Sapevo che fosse nel bagno della sua camera ed entrai senza bussare, perché volevo che non se ne accorgesse e che rimanesse ancora quella misteriosa intimità che ci eravamo sempre procurati meticolosamente.
L'effetto sorpresa era uno dei miei punti di forza che scatenava negli uomini un istinto che facevano fatica a controllare; Michael, però, era bravo nel gestire le situazioni, tramutandole a proprio vantaggio.
Lo trovai in piedi accanto al letto, i capelli corti e bagnati, il suo torace coperto dalla stoffa di una camicia color blu notte e dei semplici boxer a celargli il bacino.
Si voltò a guardarmi quando la porta dell'ingresso si spalancò bruscamente ed emise una caratteristica risonanza che gli fece abbandonare qualunque cosa stesse facendo.
Rimase sorpreso dalla mia presenza, lievemente spaventato dal mio arrivo improvviso, così si limitò a rimanere con la bocca aperta e l'espressione incredula.
Ci guardammo come se il tempo trascorso lontani si fosse azzerato e ci avesse aiutato a studiarci con occhi diversi.
Sembrava sereno, rilassato e riposato, come non lo era da tempo.
"Come sei entrata?" - Chiese, sorridendomi.
Esitai un attimo e mi avvicinai, disponevo i miei passi uno di seguito all'altro, facendo risuonare il ticchettio dei miei tacchi lungo l'intero perimetro della stanza.
Adorava quando gli volteggiavo intorno, secondo egli guadagnavo un temperamento così sensuale da non riuscire a resistermi.
"Ho dovuto discutere un po' con la tua futura moglie, ma sono riuscita a venire qui.

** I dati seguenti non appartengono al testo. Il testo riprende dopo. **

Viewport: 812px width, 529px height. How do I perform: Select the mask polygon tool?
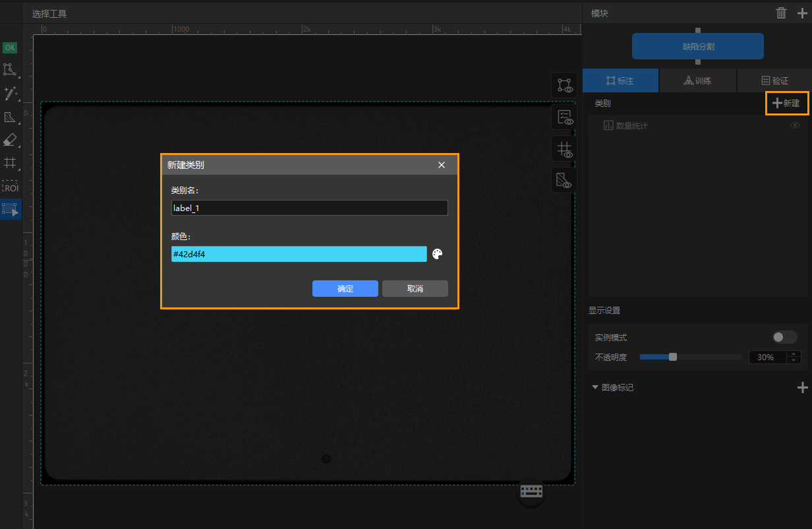click(x=10, y=117)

Ti ho portato i documenti del divorzio."
"Sai che non hai bisogno di una scusa per vedermi." - Disse, serrando la mascella.
Rimasi in silenzio con uno stupido sorriso spiaccicato sul viso, contemplavo la sua bellezza e mi chiedevo come potessi lasciare andare qualcosa di simile.

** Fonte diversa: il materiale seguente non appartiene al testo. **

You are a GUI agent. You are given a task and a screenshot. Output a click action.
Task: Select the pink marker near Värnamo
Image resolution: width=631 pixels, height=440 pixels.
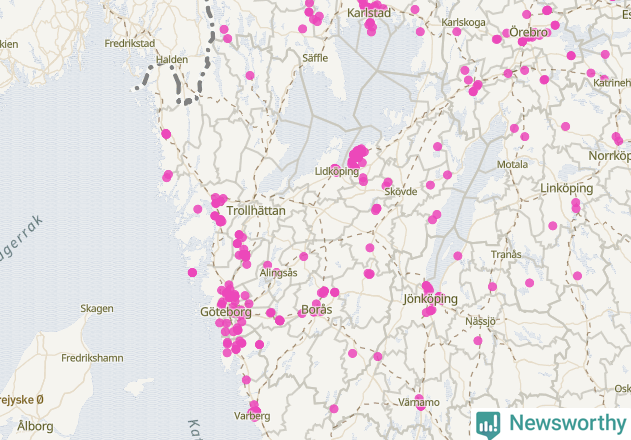419,402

Era proprio vero quando si diceva che il destino non dipendeva dalle persone e in quel caso no, non discendeva da noi.
"Vieni con me." - Dissi, facendogli cenno di seguirmi fuori dalla stanza.
Mi obbedì e nel giro di qualche secondo ci trovammo nella sala delle prove, dove egli trascorreva gran parte del suo tempo libero a suonare, a comporre, a ballare e a dare sfogo alla sua magnificenza.

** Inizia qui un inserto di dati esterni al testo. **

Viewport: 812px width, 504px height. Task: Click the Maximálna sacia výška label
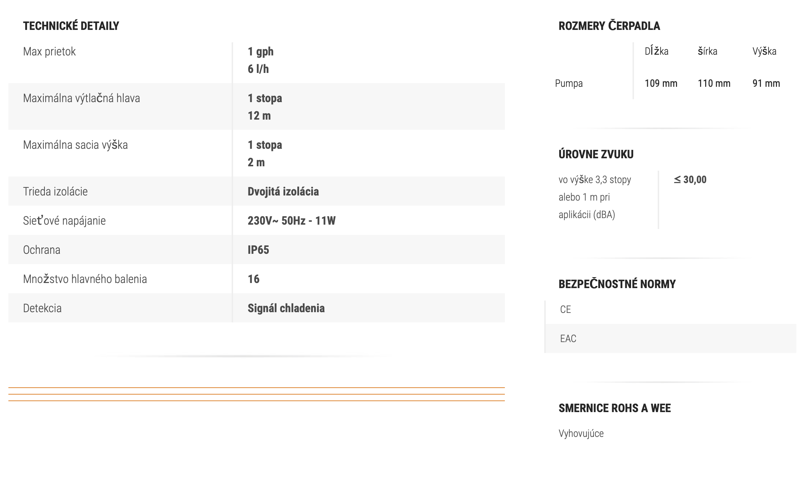[x=75, y=145]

Al centro della stanza c'era un pianoforte a coda, laccato in nero; era lì che volevo arrivare, perché avevo in mente un regalo per lui.
Volevo lasciarlo nel modo migliore, facendogli comprendere che fuori dalle mura di quella casa c'era ancora una donna che lo amava.
La sua donna.
Mi sedetti al piano, mi passai una mano tra i capelli e la feci scivolare lentamente sugli occhi, fermando le poche lacrime che stavano iniziando a formarsi.
Michael era fermo contro l'uscio in mogano, era appoggiato alla sua spalla e le sue occhiate interrogative mi accennavano un'espressione sorpresa e curiosa allo stesso tempo.
Composi le prime note sentendo l'emozione salire sempre di più, fino a quando non sarebbe stato più possibile contenerla.